As for ISIS, Pollack again points to religious zeal as a major factor in its initial successes. So too, he asserts, has been the movement’s absorption of foreign fighters, its cellular organization, its conduct of operations that are best described as irregular warfare and the group loyalty and bravery that are essential elements of Arab culture. He also notes that ISIS has faced poor adversaries—the very Arab forces that have been the subject of his study.
Pollack argues that Hezbollah and ISIS, like the militaries in the four cases he had just previously described, achieved success by overcoming long-standing cultural predilections. Yet his own analysis points to the positive impact on their performance of some elements of culture, whether religious zeal, bravery or group loyalty. Since he offers no quantitative multivariate analysis, there is no way of knowing the degree to which positive cultural factors or non-cultural ones were most important in explaining the performance of these two quasi-terrorist groups.

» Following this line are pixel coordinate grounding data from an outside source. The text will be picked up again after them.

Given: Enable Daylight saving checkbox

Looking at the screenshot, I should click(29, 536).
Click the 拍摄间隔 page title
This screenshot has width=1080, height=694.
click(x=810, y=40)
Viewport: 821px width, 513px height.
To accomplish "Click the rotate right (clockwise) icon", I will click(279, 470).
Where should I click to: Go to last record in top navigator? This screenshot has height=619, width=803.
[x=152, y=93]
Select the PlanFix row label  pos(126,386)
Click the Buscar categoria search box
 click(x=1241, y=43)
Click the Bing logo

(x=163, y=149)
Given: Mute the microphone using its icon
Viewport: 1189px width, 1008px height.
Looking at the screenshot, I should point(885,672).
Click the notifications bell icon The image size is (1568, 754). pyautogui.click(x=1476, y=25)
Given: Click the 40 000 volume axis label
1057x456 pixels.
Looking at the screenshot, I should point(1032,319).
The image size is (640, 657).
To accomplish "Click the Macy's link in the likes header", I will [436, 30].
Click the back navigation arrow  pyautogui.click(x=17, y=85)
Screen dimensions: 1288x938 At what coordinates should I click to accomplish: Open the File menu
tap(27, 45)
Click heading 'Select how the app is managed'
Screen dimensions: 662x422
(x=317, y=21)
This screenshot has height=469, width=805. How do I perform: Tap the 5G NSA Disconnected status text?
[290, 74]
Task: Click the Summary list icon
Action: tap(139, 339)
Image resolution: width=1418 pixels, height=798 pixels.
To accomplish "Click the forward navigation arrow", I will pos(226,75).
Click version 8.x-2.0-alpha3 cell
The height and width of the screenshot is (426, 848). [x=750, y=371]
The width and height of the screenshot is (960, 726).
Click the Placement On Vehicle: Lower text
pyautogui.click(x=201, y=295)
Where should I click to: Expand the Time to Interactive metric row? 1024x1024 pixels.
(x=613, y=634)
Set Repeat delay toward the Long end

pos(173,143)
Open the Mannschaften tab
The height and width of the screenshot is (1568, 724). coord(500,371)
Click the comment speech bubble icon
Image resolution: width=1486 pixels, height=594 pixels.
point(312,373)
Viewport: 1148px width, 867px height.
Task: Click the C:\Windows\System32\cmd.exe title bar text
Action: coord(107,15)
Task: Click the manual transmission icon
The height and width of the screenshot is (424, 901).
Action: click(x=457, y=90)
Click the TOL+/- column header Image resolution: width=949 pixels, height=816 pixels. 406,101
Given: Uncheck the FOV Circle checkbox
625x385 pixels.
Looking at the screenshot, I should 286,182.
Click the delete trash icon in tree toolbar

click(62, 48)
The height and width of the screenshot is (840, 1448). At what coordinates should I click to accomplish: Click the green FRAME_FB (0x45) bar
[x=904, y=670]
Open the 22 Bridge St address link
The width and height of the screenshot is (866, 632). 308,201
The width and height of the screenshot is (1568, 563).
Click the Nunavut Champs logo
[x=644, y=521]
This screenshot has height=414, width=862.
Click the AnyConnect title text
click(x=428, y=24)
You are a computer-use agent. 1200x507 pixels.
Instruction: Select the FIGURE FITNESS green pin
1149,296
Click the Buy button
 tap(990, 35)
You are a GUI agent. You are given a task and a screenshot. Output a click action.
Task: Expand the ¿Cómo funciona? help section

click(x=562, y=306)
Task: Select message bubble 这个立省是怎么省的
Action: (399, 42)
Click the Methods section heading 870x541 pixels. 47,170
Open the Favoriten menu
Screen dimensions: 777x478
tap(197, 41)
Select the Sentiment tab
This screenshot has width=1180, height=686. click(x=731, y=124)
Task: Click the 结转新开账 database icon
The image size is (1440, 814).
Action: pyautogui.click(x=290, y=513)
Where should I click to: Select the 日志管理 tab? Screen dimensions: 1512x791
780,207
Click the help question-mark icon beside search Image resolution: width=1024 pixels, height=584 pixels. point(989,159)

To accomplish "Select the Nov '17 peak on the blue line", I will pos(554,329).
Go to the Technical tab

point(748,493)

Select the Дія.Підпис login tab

As a historical analysis, there is much to be gleaned from Pollack’s volume, though relative to the long list of nearly fifty wars that he presents near the opening of his book, the number of conflicts he discusses and to which he returns in chapter after chapter is surprisingly small. His argument that culture is the most important of these factors lacks the quantitative support to render it decisive. One could also conclude from his discussion of the impact of various forms of politicization that it is at least as important as culture in expanding poor Arab battlefield performance, especially as it too lacks quantitative analysis. Indeed, the volume as a whole is essentially qualitative, the presence of several tables notwithstanding.
Nevertheless, Pollack convincingly outlines the various reasons for Arab military failures in the twentieth century. Moreover, few, if any, analysts have previously examined the various aspects of Arab military operations and tactics to the degree of depth that Pollack provides in this volume. To that extent, Armies of Sand belongs on the bookshelf of anyone seeking to understand why Arab militaries fared as badly as they did in the six decades after World War II.
What the book does not really offer, however, is a guide to explain current and future Arab military operations. Why are Saudi air strikes failing in Yemen, given American training and until recently, ongoing military support? Why are the Houthis successful there? What can be expected of future Hezbollah operations given the lessons its fighters have learned in Syria? Pollack does not say. Perhaps he has another book in the offing.
Dov S. Zakheim was an under secretary of defense (2001–4) and a deputy under secretary of defense (1985–87). He is vice chairman of the Center for the National Interest.